(Stored data)

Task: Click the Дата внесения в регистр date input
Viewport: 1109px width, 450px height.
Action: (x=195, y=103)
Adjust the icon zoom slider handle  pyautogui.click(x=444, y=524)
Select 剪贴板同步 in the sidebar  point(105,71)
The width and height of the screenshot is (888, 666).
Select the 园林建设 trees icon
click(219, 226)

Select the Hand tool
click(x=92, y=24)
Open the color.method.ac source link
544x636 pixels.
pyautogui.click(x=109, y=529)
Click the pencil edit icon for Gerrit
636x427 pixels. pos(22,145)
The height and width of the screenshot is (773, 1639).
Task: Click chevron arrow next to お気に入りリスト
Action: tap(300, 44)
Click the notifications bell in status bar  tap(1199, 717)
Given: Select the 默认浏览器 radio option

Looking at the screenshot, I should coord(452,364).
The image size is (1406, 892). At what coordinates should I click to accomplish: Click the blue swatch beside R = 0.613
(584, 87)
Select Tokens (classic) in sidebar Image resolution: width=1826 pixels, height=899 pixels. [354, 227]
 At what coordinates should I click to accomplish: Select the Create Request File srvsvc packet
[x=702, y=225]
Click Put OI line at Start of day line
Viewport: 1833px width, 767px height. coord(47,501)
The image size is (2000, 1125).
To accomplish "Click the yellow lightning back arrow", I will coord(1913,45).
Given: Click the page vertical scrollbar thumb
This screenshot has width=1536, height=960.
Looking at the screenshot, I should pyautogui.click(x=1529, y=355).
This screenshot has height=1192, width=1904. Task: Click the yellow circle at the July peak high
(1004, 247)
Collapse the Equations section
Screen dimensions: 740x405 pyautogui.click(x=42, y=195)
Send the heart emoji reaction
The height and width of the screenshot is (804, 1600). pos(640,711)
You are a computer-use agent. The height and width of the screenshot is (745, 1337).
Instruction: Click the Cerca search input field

WHAT TO DO:
In the entries above, the lines from the one bearing "Click the notifications" up to and including the one bearing "Select Tokens (classic)" should be transcribed exactly; no other line is wanted.

ANSWER FOR THIS EXERCISE:
Click the notifications bell in status bar  tap(1199, 717)
Given: Select the 默认浏览器 radio option

Looking at the screenshot, I should coord(452,364).
The image size is (1406, 892). At what coordinates should I click to accomplish: Click the blue swatch beside R = 0.613
(584, 87)
Select Tokens (classic) in sidebar Image resolution: width=1826 pixels, height=899 pixels. [354, 227]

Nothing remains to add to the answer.